For non-fiction readers there are also plenty of options.
In "How I Found Freedom in an Unfree World" by Harry Browne, this liberty activist and former Libertarian Party presidential candidate describes his personal experiences living a free life while surrounded by people who don't appreciate freedom.
If Browne's ideas inspire you, you might like "The Freedom Outlaw's Handbook" by Claire Wolfe. In it you'll find 179 things you can do to protect and increase your individual liberty now, and have fun, while confounding those who would prefer to see you enslaved to one degree or another.

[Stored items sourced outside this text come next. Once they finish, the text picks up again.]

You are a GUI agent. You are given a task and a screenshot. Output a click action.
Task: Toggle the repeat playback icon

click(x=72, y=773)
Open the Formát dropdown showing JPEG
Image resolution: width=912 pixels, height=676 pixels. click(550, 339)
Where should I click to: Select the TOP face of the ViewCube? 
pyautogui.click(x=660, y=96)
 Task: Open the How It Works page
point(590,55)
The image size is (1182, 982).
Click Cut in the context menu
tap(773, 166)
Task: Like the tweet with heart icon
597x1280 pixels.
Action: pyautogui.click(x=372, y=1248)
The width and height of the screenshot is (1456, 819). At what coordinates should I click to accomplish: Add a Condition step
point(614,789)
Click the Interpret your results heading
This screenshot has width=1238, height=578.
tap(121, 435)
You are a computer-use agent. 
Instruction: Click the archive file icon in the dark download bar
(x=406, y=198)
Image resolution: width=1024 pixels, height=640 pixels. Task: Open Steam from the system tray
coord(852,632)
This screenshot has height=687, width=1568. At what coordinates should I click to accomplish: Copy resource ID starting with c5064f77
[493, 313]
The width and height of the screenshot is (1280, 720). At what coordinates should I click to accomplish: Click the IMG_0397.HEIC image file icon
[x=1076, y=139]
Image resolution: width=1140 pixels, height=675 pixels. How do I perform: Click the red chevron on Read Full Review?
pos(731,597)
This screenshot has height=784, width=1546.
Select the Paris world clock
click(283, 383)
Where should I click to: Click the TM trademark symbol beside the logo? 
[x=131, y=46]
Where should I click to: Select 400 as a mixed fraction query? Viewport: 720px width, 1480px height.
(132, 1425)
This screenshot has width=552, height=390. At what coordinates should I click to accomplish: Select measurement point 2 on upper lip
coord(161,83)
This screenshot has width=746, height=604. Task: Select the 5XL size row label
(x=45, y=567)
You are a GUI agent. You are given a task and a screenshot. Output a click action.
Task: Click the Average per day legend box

Of course you shouldn't limit your reading to only things that you agree with. See what the other side has to say. It is fun to read random fiction and, for example, see where the characters went wrong and how they could have avoided problems by not initiating force. Or think of ways you could have solved their Big Problem without violating the rights of any of the other characters. As always, worthwhile reading exercises the mind.
And please don't forget.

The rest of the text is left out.